[[ EXCERPT open ]]
Thirty flags line the walls of Mackay Dining Hall, only a fraction of the countries represented in the Princeton Seminary community. We sat down with some of our international students to hear their stories.
Clement Woods, a first-year student in the Master of Arts in Christian Education and Formation (MACEF) program, says Princeton Seminary is preparing him to return to ministry at home in Liberia.
Q: Where is home?
A: Grand Kru, Liberia, my country, takes pride in the warm reception we give to visitors. The religious landscape has changed quite a bit in recent years. After the civil crisis ended in 2003, lots of Liberians were able to attend school freely; this education led to growth in many churches and produced lots of evangelists, elders, and pastors. But we have our share of problems, too. Liberia is currently facing economic instability and a low income rate.
Q: What drew you to Princeton Seminary? What has your experience here been like?
[[ EXCERPT closed ]]
[[ RECORDED INFORMATION open ]]
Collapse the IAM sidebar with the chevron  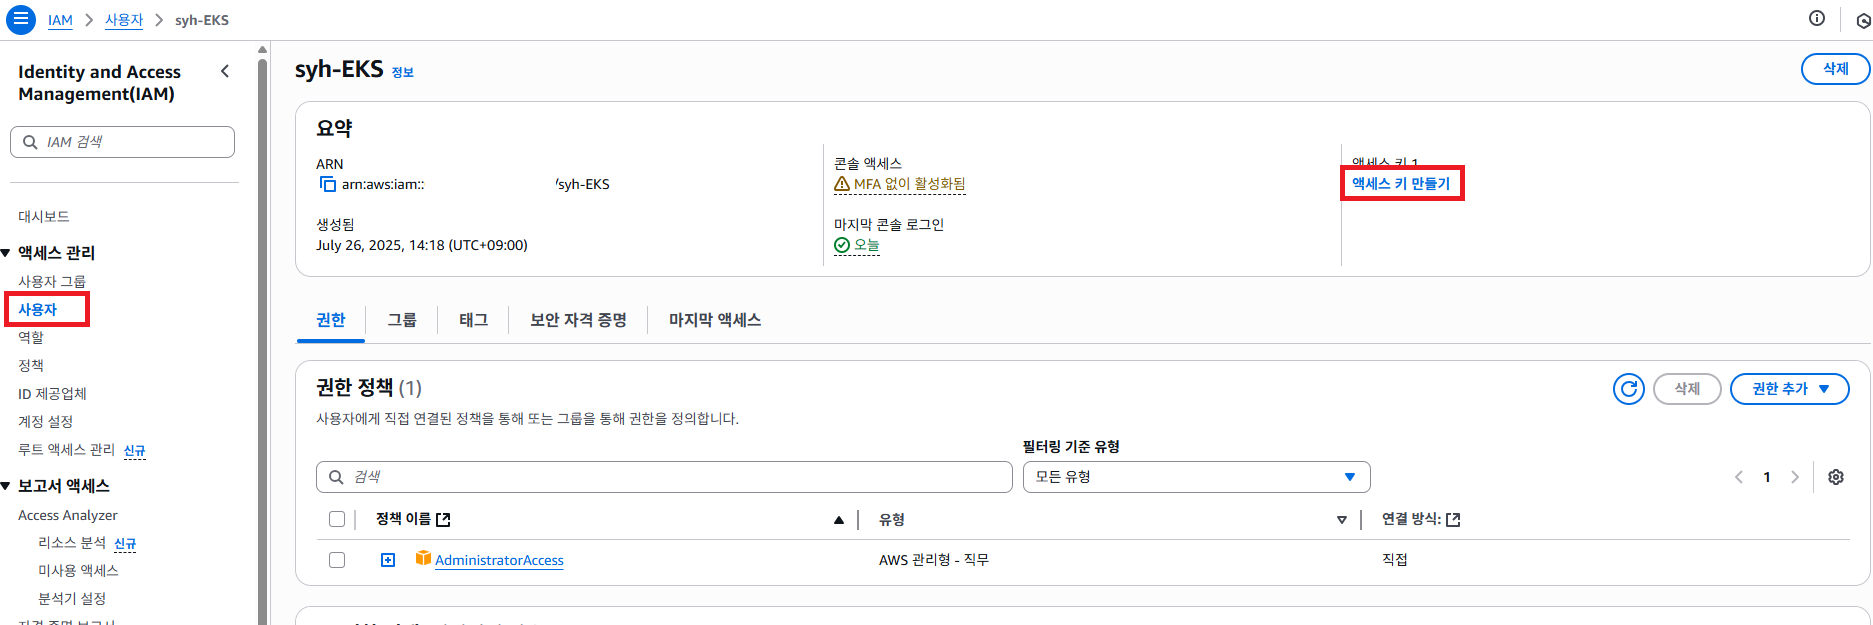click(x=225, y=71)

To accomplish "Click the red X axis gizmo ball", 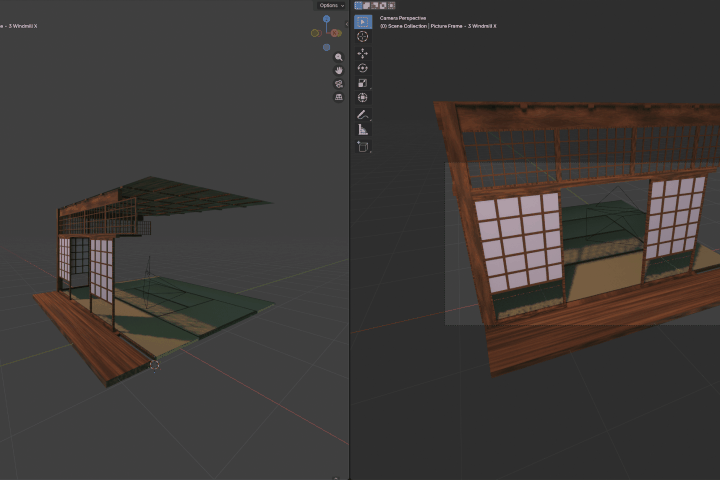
[[ RECORDED INFORMATION closed ]]
[[ RECORDED INFORMATION open ]]
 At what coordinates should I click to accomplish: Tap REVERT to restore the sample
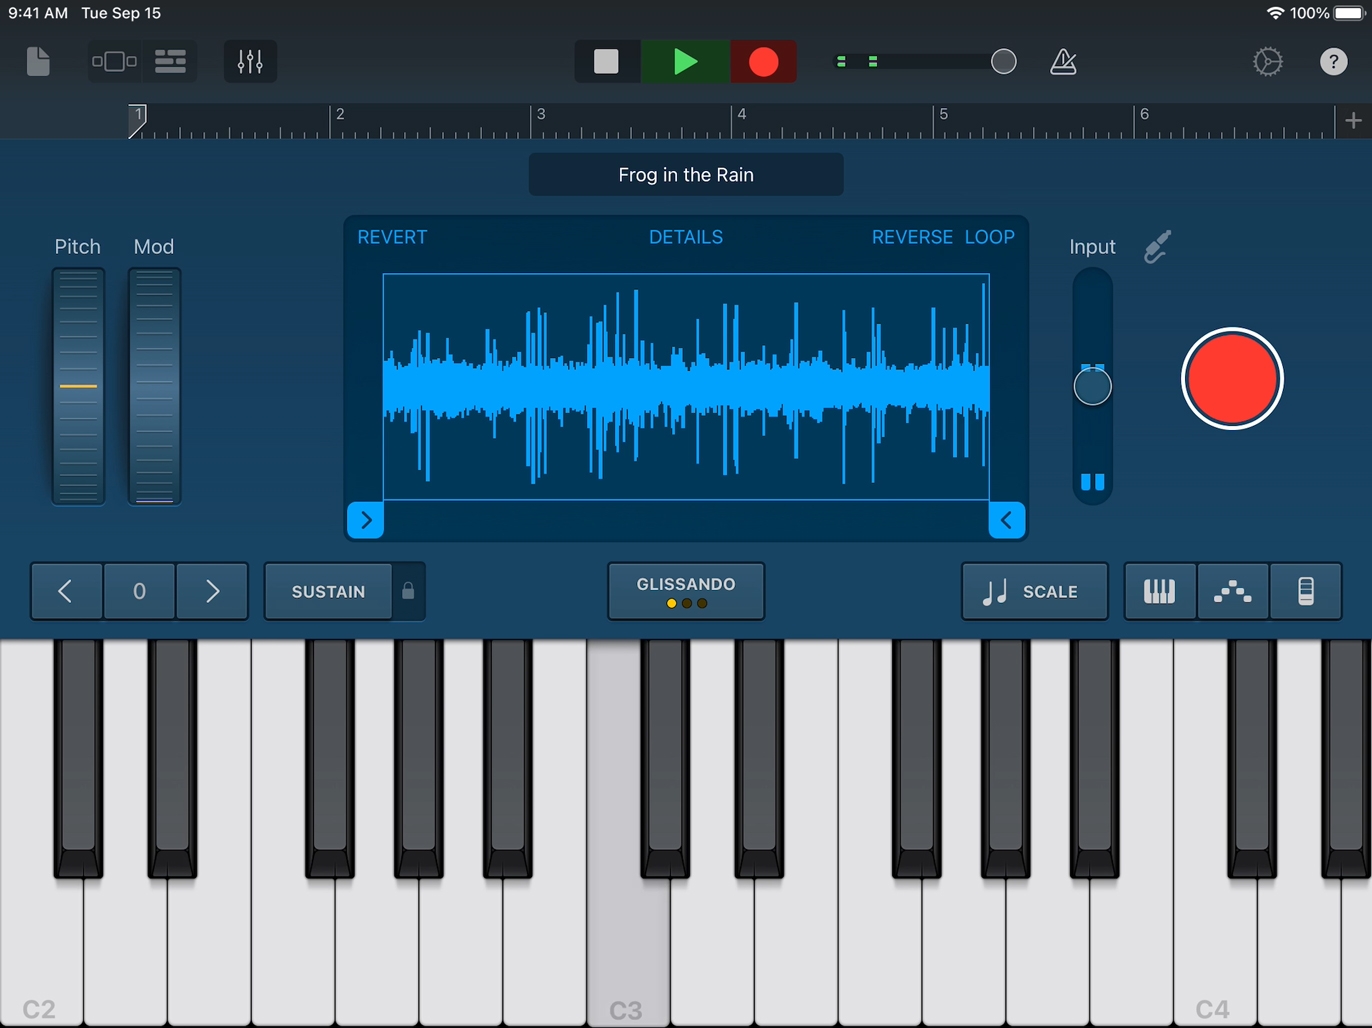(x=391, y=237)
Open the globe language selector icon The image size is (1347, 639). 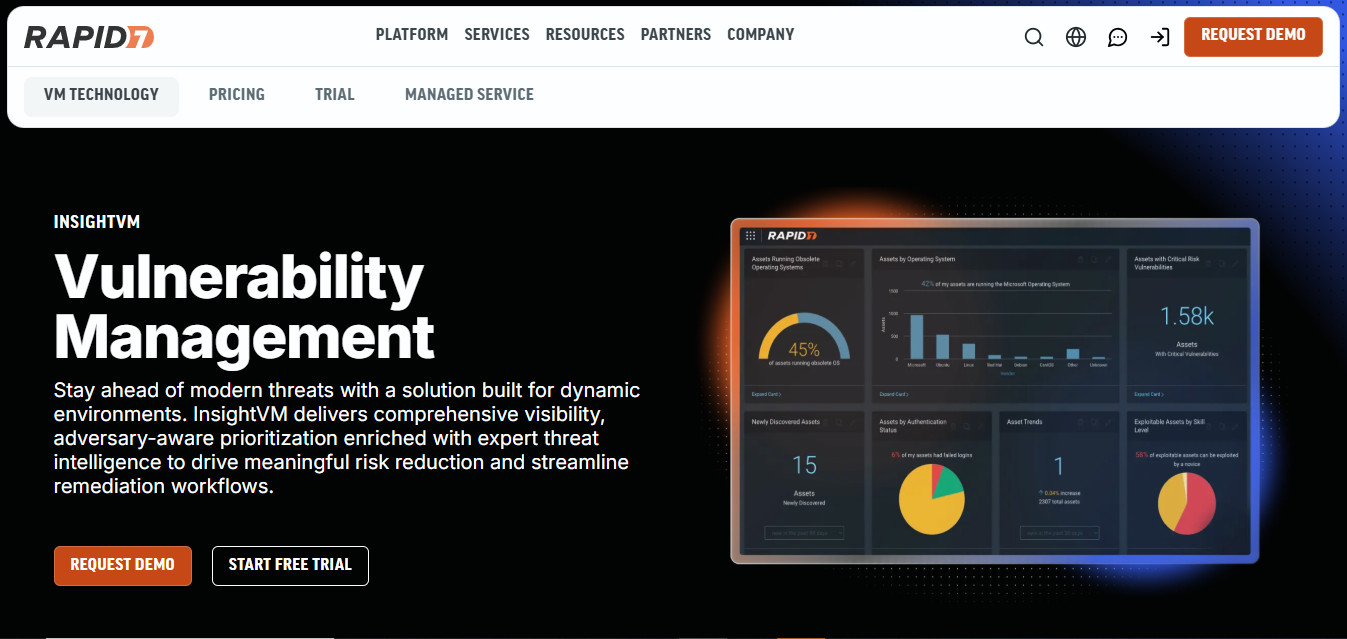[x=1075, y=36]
[[ RECORDED INFORMATION closed ]]
> _ACTION ITEM 1_: Say whether each statement agrees with the Princeton Seminary text, answering yes or no and quoting the deciding words: (a) Clement Woods is a second-year student in the MACEF program. (b) Liberia's civil crisis ended in 2003. (c) Thirty flags line the walls of Mackay Dining Hall.
> _ACTION ITEM 2_: Carry on the Princeton Seminary text from its last line.

> _EXERCISE RESULT 1_:
(a) No: "a first-year student in the Master of Arts in Christian Education and Formation (MACEF) program"
(b) Yes: "After the civil crisis ended in 2003"
(c) Yes: "Thirty flags line the walls of Mackay Dining Hall"

> _EXERCISE RESULT 2_:
A: The most vital thing that drew my attention to Princeton Seminary is the qualified professors and their leadership skills. I definitely experienced culture shock when I arrived here, particularly with the food. The language barrier is also challenging, and I get homesick from time to time. But I’m really enjoying my time here at the Seminary. My favorite professor so far is Dr. Bo Karen Lee. I’ve really enjoyed her course on contemplative listening.
Q: What’s next for you?
A: Before studying at the Seminary, I was serving Providence Baptist Church in Monrovia, Liberia’s capital, as the director of evangelism, mission, and community development. Among other things, I assigned local pastors to our preach points around the city, ministered in hospitals and prisons, coordinated hot meal services, and even did some early morning street preaching. I came to Princeton Seminary on a study leave of absence to improve my theological and evangelistic skills. Upon completion of my degree, I will return to my home country Liberia to continue my services.